A crooked shopkeeper who awarded himself a £20,000 refund by reversing debit payments made to a newspaper supplier has been jailed following an investigation by a specialist fraud squad at West Midlands Police.

Sri Lankan national Sivapiragasam Sellakkannan who ran several stores across Coventry – reclaimed the lump sum payment through his bank having claimed a financial dispute with Smiths News Trading Plc.

In February 2012, just days before the refund fraud, he changed his name to Krishnakumar Sivapragasam to dodge civil recovery action and managed to evade capture for more than two years.

But the 31-year-old was stopped by West Midlands Police officers in his Mercedes van on 8 March this year on the A38M en route to a wholesaler – and mobile fingerprint scanners revealed he was on the run.

He admitted defrauding Smiths News to the tune of £20,880.72 and another fraud in 2010 when he stole around £7,000 from money transfer company Western Union but skipped court on the eve of sentencing.

But at Birmingham Crown Court Sellakkannan, from Cheveral Avenue in Coventry, was jailed for a total of 23 months.

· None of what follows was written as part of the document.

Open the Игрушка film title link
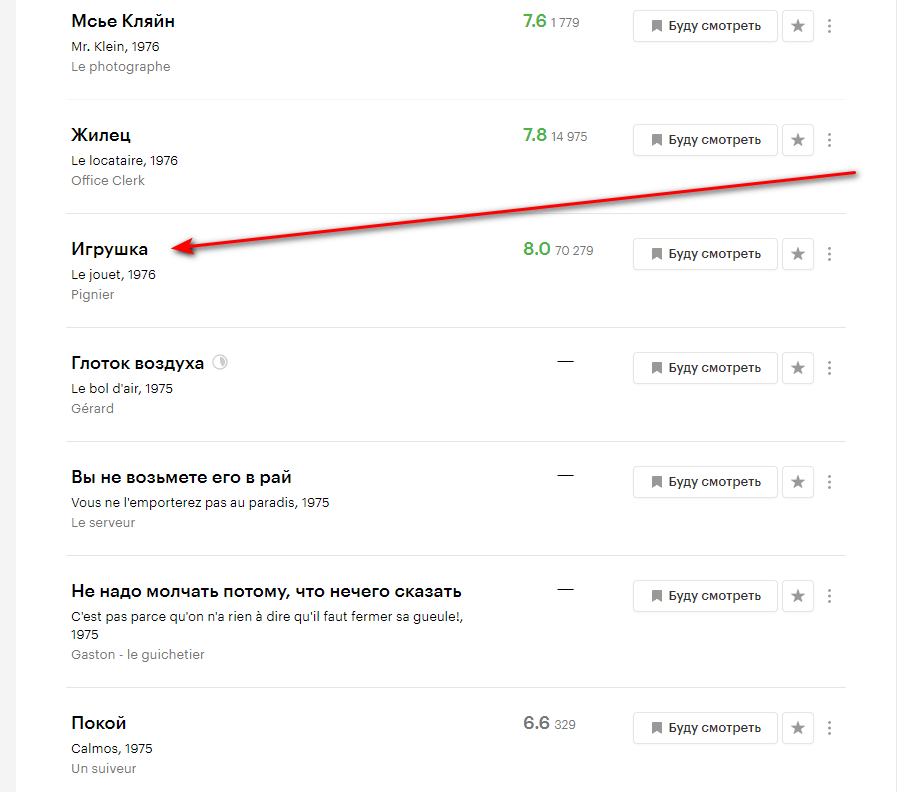The width and height of the screenshot is (903, 792). [x=110, y=249]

Investigating officer DC Chris Aldridge, from West Midlands Police’s Economic Crime Unit, said: “He changed his name three times via Deed Poll between 2010 and 2012; the supplier tried contacting him using the name Sellakkannan but drew a blank having not realised he officially had a new identity.

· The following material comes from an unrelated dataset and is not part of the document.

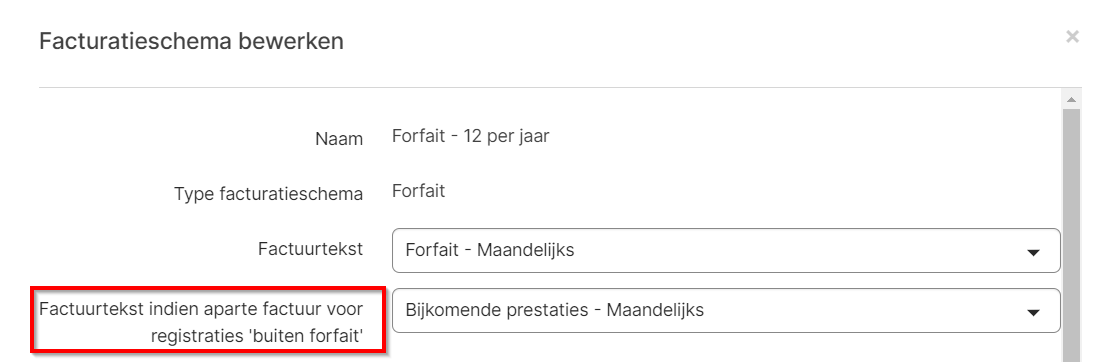Click the 'Factuurtekst' field label
Screen dimensions: 1101x362
[x=313, y=249]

“In interview he tried claiming he was in dispute with the supplier and was due a refund of around £2,800 – but his bank said they would have to refund the total sum of his direct debit payments.

“In reality, though, this was a calculated fraud and one for which he’s now paid for by losing his liberty.”

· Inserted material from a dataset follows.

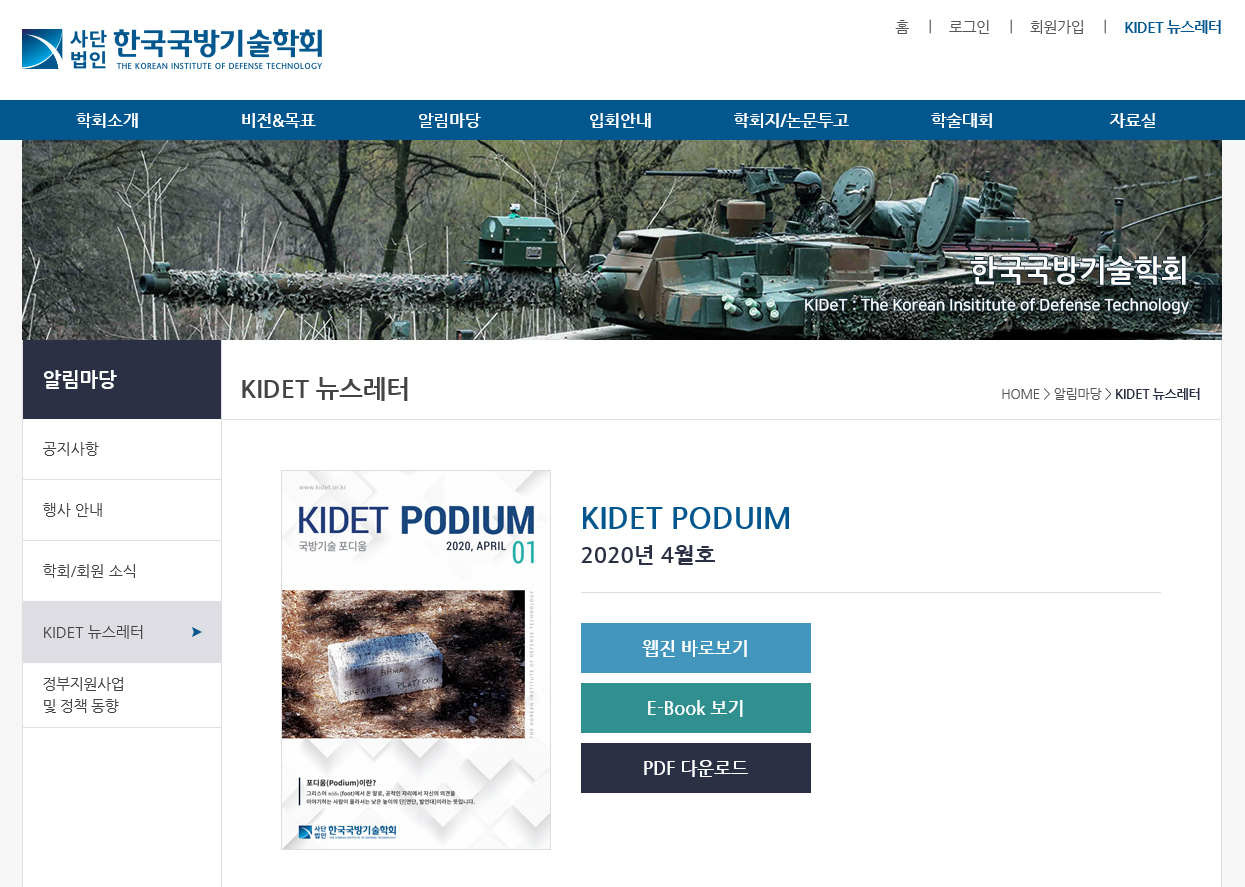Click the 웹진 바로보기 button

[696, 648]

Under the business name Coventry Convenience Stores Sellakkannan ran Lifestyle Extra, in Sunbury Road, Whitley; Nisa Local in Albany Road, Earlsdon; Day One Convenience Store in Keresley Road, Radford; and Hillfields takeaway Chicken Express in King William Street.

Smiths News began supplying papers and magazines to his Sunbury Road newsagents in 2009 and, in February 2012, received an application to transfer direct debit accounts to the name Krishnakumar Sivapiragasam.

Company accountants assumed the shop had changed hands – but on 6 March they got a BACS (Banking Automated Clearing Services) notification that two refund claims had been made by Coventry Convenience Stores totalling almost £21,000.

DC Aldridge, added: “Sellakkannan has been declared bankrupt and the money hasn’t been recovered. However, the supplier has placed a charge against his house through the Land Registry which means they can reclaim the cash should the house be sold.”